There is no requirement in Article 16 that defendants disclose prior to trial the persons whose joint liability will be invoked ( Rodi v Landau , 170 Misc.2d 180, 650 NYS2d 514[NY Sup Ct 1996]). This application for summary judgment, however, is the procedural equivalent of a trial. It therefore follows that any defendant intending to obtain the limited liability benefits of Article 16 of the CPLR must, under penalty of forfeiture, adduce proof on point in admissible form in response to the prima facie case presented. In that no co-defendant has demonstrated prima facie entitlement to an order granting summary judgment, and no co-defendant has come forward opposing motion (012) by the Lazar defendants, it is determined that the co-defendants have failed to satisfy this evidentiary burden that shifted upon the movant's prima facie showing of entitlement to an order granting summary judgment, and have forfeited the opportunity to limit their liability with respect to the acts or omissions of Dr. Robert Lazar. M.D. or Dr. Robert Lazar, M.D., P.C.

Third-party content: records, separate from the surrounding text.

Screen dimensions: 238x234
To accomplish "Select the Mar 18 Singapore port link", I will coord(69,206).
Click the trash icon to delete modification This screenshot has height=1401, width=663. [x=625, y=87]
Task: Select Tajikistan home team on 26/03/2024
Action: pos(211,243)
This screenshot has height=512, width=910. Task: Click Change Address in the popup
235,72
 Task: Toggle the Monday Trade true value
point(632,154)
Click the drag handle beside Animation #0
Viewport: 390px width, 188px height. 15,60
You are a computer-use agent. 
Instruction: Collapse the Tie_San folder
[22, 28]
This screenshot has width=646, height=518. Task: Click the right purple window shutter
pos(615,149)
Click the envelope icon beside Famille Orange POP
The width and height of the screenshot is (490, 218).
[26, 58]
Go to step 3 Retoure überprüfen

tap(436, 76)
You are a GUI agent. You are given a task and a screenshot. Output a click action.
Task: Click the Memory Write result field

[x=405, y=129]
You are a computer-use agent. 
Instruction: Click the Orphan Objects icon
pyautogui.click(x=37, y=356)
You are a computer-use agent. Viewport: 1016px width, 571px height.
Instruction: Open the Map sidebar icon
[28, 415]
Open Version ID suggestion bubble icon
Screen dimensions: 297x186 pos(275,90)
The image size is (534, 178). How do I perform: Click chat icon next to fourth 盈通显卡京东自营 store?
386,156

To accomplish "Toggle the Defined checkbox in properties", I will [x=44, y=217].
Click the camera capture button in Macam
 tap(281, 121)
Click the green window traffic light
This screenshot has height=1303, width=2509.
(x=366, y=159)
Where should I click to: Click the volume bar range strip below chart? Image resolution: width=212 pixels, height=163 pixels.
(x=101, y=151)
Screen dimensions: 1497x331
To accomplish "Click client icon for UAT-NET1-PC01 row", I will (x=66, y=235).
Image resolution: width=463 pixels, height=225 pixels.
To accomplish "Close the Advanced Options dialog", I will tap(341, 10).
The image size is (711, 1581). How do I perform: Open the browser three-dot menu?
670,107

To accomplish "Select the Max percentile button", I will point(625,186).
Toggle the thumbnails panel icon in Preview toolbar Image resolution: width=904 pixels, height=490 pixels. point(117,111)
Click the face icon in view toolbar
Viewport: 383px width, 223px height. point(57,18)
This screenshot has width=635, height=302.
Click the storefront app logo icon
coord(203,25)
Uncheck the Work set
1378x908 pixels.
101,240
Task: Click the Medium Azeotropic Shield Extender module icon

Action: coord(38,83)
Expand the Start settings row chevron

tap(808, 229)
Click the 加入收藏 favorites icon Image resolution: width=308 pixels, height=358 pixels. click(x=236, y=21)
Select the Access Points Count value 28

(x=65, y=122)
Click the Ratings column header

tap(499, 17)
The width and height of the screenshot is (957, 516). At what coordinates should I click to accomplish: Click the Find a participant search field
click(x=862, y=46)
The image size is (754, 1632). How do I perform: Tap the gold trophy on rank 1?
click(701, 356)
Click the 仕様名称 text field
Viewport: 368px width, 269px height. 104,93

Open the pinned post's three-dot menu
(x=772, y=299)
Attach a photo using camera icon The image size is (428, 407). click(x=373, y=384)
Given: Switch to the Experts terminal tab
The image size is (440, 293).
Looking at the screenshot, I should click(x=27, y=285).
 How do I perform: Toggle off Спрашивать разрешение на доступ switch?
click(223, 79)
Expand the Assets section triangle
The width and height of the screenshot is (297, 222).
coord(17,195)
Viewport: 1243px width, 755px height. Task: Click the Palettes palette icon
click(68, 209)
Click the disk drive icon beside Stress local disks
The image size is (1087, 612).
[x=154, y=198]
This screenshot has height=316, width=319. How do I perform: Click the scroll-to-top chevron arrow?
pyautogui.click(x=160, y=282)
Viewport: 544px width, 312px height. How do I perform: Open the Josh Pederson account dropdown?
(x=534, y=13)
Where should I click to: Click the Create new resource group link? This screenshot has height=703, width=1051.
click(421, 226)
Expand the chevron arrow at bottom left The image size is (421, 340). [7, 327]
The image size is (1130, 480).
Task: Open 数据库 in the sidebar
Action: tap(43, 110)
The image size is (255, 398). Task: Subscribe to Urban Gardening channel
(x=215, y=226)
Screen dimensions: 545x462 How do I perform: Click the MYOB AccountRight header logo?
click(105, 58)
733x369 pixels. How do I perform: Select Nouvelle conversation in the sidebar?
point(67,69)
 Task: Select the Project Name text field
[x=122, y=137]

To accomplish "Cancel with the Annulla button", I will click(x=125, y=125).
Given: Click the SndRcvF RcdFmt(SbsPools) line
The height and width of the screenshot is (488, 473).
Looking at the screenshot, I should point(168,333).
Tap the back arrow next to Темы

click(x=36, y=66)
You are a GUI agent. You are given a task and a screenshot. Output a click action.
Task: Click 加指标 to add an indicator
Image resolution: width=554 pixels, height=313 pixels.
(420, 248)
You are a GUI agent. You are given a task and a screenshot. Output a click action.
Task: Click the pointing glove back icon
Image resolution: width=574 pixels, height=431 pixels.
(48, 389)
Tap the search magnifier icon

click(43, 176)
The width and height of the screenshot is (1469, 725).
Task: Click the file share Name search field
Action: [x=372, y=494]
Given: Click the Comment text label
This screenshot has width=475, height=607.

Accordingly, this action is severed and continued as against the remaining defendants who have all forfeited the opportunity to limit their liability with respect to the acts or omissions of Dr. Robert Lazar, M.D. or Dr. Robert Lazar, M.D., P.C. in this action. The remaining defendants are not foreclosed from asserting any CPLR Article 16 defenses as against any other potential defendants or non-parties to the action at trial.